Languages: German, English
Education: Master’s degree in industrial engineering, University of Karlsruhe, Karlsruhe, Germany
Your greatest achievement?
Fortunately, there have been a few. One was taking over the director position responsible for strategic marketing at Bosch’s driver assistance unit. In this role I was able to co-define the company’s very successful mid-range radar for advanced driver assistance systems. In addition, at age 19 I created an online car dealership called euwagen24 to distribute reimported and new vehicles, and at 21 I founded a startup called henrex that delivers online marketing and targeted online advertising solutions for the automotive sector.

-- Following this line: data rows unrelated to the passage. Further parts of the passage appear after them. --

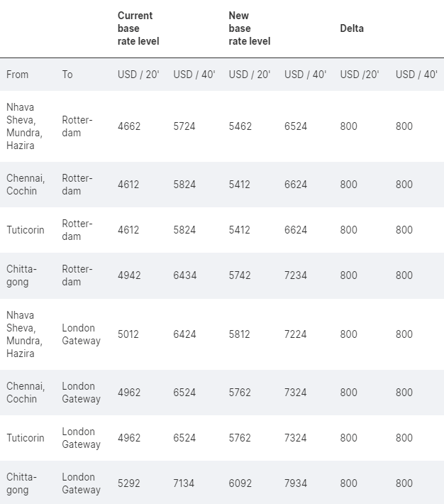Click the 5742 new rate cell
This screenshot has width=444, height=504.
click(x=240, y=275)
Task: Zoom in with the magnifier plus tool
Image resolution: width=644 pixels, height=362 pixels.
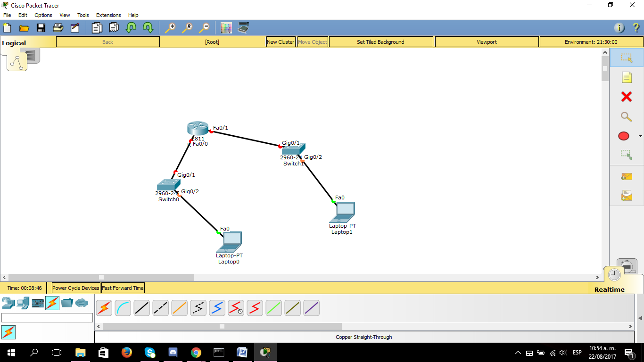Action: (170, 28)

Both businesses are still active. I continue to own henrex but I pulled out of euwagen24.
What was your biggest failure and what did it teach you?
I was nearly forced into bankruptcy when my first company started to struggle. This taught me to always expect the unexpected and to prepare for it. I also learned that after failure often comes success.
What is your current challenge at work?
The automated driving market needs system approaches for different domains and product areas. To design an automated driving system, all relevant domains - powertrain, steering, connectivity and more - have to work together with the set of sensors, actuators, and AD software in a safe and secure manner. In the case of highly automated systems, the system becomes solely responsible. This significantly increases the requirements for redundancy, reliability and robustness of all components. My personal challenge is to manage the numerous business opportunities and chances while balancing them against the technology’s high-level complexity. Then I have to identify Bosch’s best way forward in this area.
2017-2018: Project leader for autonomous shuttle and transportation solutions, Robert Bosch, Ludwigsburg, Germany
2014-2018: Vice president global key account Jaguar Land Rover, Robert Bosch, Coventry, England
2013-2014: Head of product management for driver assistance systems, Robert Bosch, Leonberg, Germany
2012-2013: Department head of strategic marketing driver assistance, Robert Bosch, Abstatt, Germany
2008-2012: Strategic marketing consultant, Robert Bosch, Gerlingen, Germany
2006-2008: Junior managers program participant for marketing and sales, Robert Bosch, Gerlingen, Horb am Neckar and Elchingen, Germany, and Beijing, China
What is the best advice you have ever received?
Hire good people and trust them to do their jobs.
What advice would you give to a person considering a career in the auto industry?
Be prepared for huge disruption within the next 10 years and to welcome new entrants from outside the automotive sector. Make sure you are prepared to continuously improve and update your skills.
What job do you really want to have in the future?
To be head of a Bosch business unit in Asia or the U.S.
What do you do to relax?
I like to read or spend time with friends.
What is your dream location to live?
I would really like to live in Singapore or Los Angeles.
What is your favorite driving song?
My favorite song is “Run” by Amy Macdonald.
What was your favorite road trip and why?
I went on a road trip between San Francisco and Los Angeles. The scenery and the lifestyle I got to experience were tremendous.
What was your first car?
A VW Polo that I bought in the Czech Republic.
A Mercedes-Benz GLE.
If you were a car, which one would you be?
I would definitely be an Aston Martin.